Element lookup records:
───

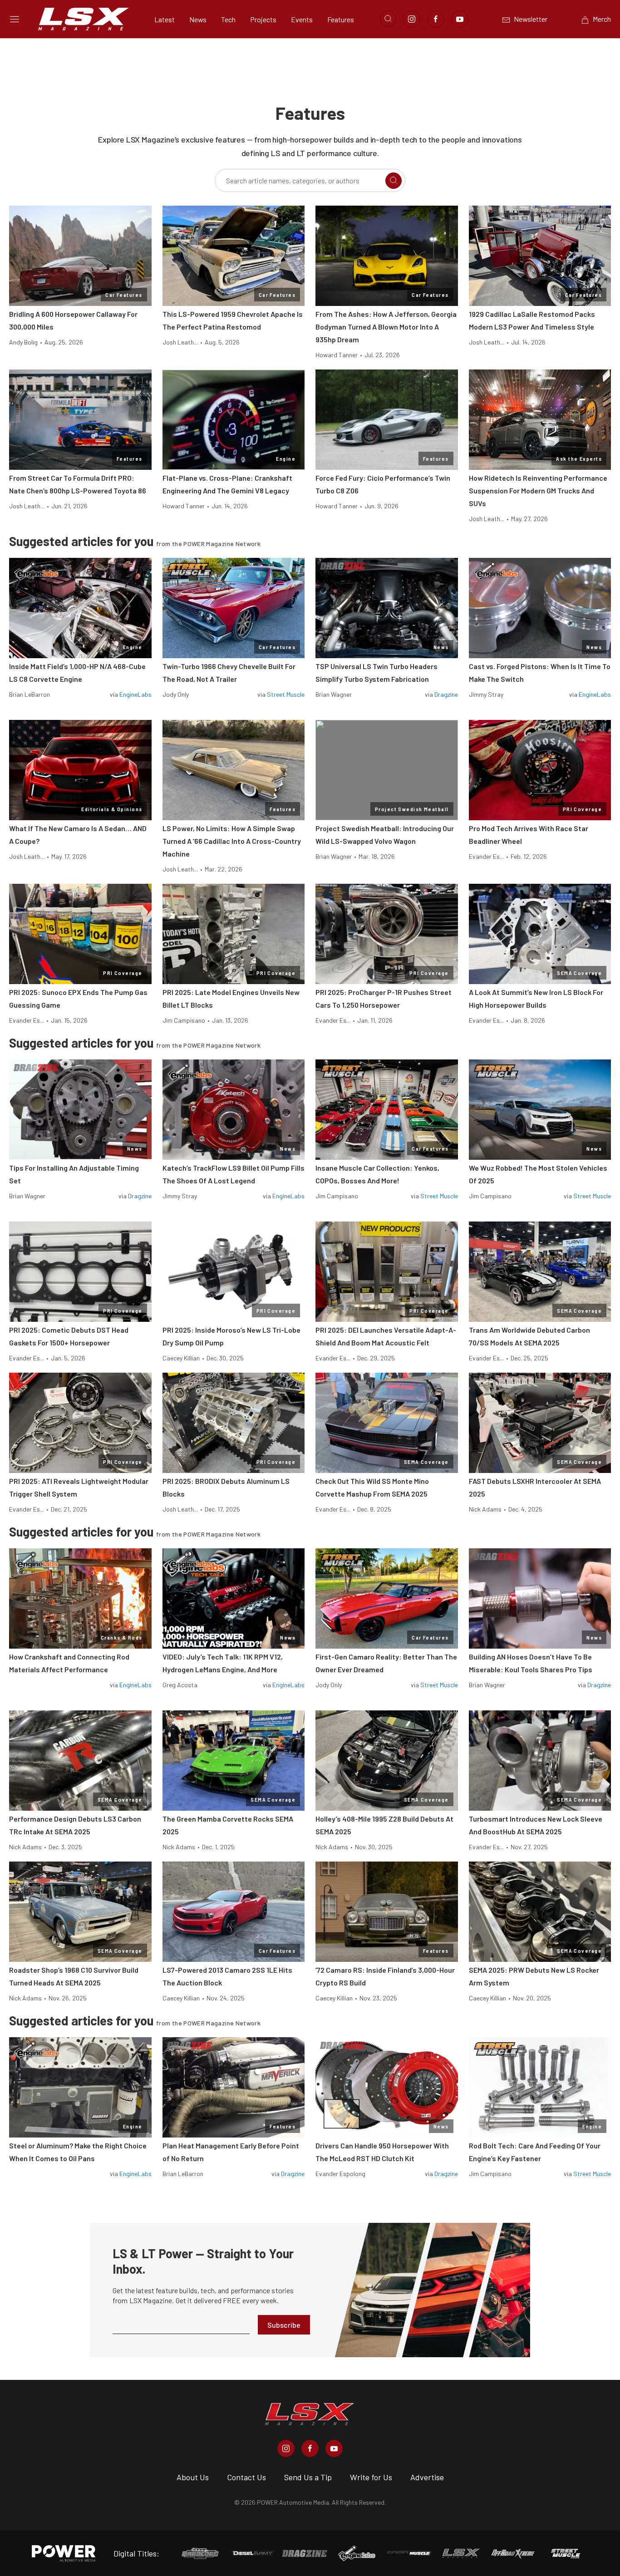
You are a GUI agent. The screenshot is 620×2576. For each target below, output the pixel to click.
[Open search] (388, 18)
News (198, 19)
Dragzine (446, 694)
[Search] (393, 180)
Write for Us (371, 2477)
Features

───

Written instruction: Quote each of the rows above verbatim, leaving out the pictures.

Written reply:
You are a GUI agent. The screenshot is 620×2576. For each target below, output the pixel to click.
[Open search] (388, 18)
News (198, 19)
Dragzine (446, 694)
[Search] (393, 180)
Write for Us (371, 2477)
Features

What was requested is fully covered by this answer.